WHAT THE TASK ASKS:
Print exactly what the entries say, line by line, from the first line down to the one with "Cum Lucrăm (1241, 2119)", inclusive.

TASK INPUTS:
▼▼▼

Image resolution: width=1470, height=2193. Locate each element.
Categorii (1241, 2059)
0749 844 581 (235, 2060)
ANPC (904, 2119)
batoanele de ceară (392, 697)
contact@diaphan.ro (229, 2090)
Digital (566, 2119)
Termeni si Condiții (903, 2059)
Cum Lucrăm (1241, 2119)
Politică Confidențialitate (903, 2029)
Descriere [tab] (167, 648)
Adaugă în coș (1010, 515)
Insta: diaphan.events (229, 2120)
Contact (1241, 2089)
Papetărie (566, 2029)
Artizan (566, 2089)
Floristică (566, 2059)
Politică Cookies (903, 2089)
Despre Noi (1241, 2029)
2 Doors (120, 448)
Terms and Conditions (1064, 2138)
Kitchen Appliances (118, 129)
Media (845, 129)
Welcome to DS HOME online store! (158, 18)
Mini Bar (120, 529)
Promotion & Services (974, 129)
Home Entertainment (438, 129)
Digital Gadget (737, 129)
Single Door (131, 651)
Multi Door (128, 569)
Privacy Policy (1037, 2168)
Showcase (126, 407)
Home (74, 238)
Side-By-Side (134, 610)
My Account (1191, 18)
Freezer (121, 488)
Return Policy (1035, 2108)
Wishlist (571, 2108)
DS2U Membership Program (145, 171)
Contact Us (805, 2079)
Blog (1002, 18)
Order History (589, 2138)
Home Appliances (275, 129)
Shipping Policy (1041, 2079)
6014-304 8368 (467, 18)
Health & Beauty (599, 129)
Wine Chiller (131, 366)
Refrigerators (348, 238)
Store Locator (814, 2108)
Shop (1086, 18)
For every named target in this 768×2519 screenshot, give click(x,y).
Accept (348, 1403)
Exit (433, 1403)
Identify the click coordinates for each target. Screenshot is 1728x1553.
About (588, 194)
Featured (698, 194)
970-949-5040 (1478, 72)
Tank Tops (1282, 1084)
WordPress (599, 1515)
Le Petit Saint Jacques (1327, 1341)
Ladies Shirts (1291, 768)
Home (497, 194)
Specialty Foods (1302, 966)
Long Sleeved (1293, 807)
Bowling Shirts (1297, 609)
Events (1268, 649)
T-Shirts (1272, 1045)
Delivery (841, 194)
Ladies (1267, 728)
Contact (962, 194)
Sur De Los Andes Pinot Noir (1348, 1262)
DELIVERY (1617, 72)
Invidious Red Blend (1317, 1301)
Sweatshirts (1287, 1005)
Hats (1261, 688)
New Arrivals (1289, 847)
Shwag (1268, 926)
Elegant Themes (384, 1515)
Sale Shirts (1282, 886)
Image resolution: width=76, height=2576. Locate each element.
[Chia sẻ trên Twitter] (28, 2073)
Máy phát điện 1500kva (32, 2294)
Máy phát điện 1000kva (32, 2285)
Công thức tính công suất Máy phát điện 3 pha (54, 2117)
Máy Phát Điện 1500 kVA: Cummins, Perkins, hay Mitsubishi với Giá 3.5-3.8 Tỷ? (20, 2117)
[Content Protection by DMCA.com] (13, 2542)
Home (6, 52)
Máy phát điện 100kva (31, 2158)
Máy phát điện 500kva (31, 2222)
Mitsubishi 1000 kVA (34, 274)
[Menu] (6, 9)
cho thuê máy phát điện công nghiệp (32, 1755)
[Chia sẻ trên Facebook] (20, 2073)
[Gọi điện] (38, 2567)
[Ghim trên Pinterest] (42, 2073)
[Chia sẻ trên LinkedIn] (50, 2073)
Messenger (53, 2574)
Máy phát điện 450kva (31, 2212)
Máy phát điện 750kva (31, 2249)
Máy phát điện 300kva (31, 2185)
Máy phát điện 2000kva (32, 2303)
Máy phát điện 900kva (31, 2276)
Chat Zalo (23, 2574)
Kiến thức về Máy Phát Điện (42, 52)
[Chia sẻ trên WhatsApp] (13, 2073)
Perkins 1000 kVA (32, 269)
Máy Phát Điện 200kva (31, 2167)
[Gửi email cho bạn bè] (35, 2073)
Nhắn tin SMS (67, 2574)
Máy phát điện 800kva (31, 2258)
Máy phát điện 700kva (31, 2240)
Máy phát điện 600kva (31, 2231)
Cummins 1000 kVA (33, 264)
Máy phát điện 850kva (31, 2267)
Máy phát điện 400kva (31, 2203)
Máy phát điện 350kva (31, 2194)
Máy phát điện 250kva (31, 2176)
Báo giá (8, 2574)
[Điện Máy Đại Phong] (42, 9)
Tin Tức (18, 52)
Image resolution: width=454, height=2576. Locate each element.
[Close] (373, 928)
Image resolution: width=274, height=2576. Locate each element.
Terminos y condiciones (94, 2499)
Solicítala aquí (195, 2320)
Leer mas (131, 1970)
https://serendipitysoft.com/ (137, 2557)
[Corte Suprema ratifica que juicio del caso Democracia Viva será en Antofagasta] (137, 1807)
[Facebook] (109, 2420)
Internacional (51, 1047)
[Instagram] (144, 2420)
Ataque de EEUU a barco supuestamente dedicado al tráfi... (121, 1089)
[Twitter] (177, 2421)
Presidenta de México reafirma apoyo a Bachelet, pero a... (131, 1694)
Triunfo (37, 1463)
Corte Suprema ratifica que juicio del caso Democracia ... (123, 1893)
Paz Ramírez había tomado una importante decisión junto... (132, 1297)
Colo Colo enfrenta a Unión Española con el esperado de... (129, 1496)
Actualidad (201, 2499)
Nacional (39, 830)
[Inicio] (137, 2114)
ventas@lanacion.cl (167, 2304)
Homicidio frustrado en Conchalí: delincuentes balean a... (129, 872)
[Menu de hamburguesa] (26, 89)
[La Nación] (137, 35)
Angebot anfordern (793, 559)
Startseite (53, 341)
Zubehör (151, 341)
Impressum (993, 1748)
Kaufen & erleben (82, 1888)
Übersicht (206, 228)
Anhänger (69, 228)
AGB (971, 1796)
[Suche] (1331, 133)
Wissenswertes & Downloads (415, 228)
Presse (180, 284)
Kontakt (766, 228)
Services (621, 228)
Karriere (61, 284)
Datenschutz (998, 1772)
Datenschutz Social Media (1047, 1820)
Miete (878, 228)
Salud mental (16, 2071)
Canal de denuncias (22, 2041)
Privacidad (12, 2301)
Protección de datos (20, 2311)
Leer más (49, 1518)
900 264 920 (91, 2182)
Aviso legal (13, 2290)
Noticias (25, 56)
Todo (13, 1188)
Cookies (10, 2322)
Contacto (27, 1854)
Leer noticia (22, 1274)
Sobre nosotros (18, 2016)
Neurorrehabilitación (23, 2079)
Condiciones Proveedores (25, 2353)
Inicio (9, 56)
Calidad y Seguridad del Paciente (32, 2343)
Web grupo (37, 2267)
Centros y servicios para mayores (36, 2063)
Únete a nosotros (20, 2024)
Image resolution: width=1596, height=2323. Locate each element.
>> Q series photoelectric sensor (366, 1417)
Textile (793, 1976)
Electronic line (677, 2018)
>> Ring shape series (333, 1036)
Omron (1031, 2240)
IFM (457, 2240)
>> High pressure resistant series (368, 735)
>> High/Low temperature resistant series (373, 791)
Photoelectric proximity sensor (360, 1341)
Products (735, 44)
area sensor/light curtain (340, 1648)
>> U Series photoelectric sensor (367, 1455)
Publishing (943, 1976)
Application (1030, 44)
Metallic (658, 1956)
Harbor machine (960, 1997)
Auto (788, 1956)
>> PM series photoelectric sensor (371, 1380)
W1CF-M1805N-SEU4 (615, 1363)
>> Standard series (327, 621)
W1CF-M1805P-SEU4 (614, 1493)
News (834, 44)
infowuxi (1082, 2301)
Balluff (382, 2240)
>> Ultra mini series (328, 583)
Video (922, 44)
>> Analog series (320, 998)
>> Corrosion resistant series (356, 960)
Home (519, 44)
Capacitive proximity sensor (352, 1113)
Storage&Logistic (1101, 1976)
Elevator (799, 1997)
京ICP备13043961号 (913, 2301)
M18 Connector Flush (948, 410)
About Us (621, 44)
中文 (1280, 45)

▲▲▲

SOLUTION FOR THIS TASK:
Image resolution: width=1470, height=2193. Locate each element.
Categorii (1241, 2059)
0749 844 581 (235, 2060)
ANPC (904, 2119)
batoanele de ceară (392, 697)
contact@diaphan.ro (229, 2090)
Digital (566, 2119)
Termeni si Condiții (903, 2059)
Cum Lucrăm (1241, 2119)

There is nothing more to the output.